The house where the Quwaysma church used to be before 1989
We also went to find the second upper church at Quwaysma, only to discover that it too was almost totally destroyed by recent construction. We then went to the rock-cut tomb on the south side of Amman, where Muslim tradition locates the Cave of the People of the Cave, mentioned in the Quran. We then went to find the Byzantine church in Swafieh; I had never figured out before where it was located exactly. We found the modern shelter built over the church, but it was locked; we would have needed to make arrangements with someone from the Department of Antiquities to visit it.
On April 16 I visited more sites south of Amman with Zdravki and Robert Darby, another of the current ACOR fellows. We wanted to visit Qasr al-Tuba, one of the Umayyad desert palaces, but we were unable to locate it. It turns out that it is off the paved road, some distance from where we thought it was. We did get to two other Umayyad desert palaces, however: Khan al-Zabib and Qastal; a lot of work has been done at Qastal since I was last there.

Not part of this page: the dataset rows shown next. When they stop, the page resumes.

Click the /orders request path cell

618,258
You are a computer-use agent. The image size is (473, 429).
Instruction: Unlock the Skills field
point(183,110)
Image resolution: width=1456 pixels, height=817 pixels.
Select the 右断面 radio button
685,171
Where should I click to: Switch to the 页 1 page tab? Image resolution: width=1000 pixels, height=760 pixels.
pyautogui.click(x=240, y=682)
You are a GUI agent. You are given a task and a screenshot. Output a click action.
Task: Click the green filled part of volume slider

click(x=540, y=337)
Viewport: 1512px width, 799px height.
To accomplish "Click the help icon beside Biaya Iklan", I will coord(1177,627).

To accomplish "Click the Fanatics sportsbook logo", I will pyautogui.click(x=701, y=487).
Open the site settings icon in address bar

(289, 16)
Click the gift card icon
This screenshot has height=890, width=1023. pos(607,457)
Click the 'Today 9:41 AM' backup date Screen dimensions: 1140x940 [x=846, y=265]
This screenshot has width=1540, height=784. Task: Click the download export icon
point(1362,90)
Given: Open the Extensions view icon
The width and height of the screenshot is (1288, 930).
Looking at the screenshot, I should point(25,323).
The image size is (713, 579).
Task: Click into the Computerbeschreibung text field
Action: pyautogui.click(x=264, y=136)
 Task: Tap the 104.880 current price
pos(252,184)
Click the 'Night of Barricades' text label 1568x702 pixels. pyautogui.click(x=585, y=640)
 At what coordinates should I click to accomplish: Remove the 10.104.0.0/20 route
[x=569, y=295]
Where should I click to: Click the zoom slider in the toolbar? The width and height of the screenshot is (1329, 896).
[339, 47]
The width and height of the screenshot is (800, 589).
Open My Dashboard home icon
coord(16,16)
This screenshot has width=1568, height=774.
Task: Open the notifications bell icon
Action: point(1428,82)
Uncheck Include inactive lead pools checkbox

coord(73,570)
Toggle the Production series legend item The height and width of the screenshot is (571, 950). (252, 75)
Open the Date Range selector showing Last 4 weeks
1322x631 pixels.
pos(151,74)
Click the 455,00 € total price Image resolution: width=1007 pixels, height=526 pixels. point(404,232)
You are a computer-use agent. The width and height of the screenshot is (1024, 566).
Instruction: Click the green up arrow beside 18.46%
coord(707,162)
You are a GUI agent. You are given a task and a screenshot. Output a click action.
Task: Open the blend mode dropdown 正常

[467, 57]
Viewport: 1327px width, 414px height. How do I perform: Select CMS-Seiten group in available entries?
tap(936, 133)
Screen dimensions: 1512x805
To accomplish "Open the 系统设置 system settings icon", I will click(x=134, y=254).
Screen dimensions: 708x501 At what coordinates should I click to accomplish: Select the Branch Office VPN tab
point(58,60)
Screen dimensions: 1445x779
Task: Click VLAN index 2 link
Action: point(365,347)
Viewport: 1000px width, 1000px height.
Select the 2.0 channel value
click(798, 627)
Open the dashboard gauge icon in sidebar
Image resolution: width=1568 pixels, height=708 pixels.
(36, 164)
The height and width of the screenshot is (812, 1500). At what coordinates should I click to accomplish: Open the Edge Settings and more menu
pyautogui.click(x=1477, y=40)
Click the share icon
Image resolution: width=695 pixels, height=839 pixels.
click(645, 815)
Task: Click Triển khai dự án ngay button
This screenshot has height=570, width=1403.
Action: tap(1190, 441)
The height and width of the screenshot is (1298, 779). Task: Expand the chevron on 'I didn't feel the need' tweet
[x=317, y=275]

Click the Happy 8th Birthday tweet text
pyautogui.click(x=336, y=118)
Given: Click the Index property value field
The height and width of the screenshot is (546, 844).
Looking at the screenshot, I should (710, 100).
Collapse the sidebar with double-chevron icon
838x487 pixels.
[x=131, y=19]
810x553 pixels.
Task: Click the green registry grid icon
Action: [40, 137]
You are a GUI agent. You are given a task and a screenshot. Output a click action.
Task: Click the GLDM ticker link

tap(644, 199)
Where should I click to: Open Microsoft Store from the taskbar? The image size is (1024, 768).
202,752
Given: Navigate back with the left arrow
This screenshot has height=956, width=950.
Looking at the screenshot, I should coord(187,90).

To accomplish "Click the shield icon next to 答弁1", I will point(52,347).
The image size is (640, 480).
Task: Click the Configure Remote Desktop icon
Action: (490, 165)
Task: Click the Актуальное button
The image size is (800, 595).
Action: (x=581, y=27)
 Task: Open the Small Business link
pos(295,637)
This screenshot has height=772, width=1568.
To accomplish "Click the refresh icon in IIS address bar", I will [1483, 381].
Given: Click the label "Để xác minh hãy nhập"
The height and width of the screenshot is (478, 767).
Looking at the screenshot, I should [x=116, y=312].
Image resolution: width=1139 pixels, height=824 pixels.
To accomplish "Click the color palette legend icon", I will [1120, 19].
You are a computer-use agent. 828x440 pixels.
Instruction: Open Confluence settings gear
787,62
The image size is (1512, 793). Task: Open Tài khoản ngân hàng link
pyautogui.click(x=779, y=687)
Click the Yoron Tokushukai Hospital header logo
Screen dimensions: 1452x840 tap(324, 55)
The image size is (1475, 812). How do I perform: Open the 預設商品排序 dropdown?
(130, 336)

Qastal has what may be the earliest preserved minaret tower.
The minaret tower at Qastal
On April 17 I did more traveling, this time with Susan Graham, one of the fellows at the Albright Institute. I went to meet her at the Jordanian side of the Allenby Bridge and we went to the nearby site where tradition has it Jesus was baptised. The Jordanians have been developing the site extensively for religious tourism, but it is remarkably unimpressive.
The baptism site
In the afternoon we went to Jerash, where Susan was especially interested in the Byzantine period churches. Burton MacDonald, a long-time colleague, joined us. The mosaic floor in the Bishop Isaiah church was recently uncovered. I had not seen it exposed before, so I took a lot of photographs of the floor with its examples of the curious deliberate damage to the images of animals and people.
An example of the deliberate damage to an image in the mosaic floor of the Bishop Isaiah church
On April 18 I did more traveling with Susan Graham to visit sites with Byzantine churches in the northern part of the country. We went to Umm al-Jimal, where I had worked in 1984.
The Numerianos Church at Umm al-Jimal where I had worked in 1984
We then went to Umm al-Surab, Sama and Mafraq. We continued on to Hayyan al-Mushrif and then Rihab, Khirbat al-Samra and Yajuz, seeing in the course of the day more Byzantine churches than you could shake your fist at. I was disappointed to see how many churches the Department of Antiquities has thoughtlessly cleared in recent years.
Susan Graham at the baptistery of one of the churches at Hayyan al-Mushrif
On April 19 Susan returned to Jerusalem and I then spent my time making arrangements for the upcoming excavation.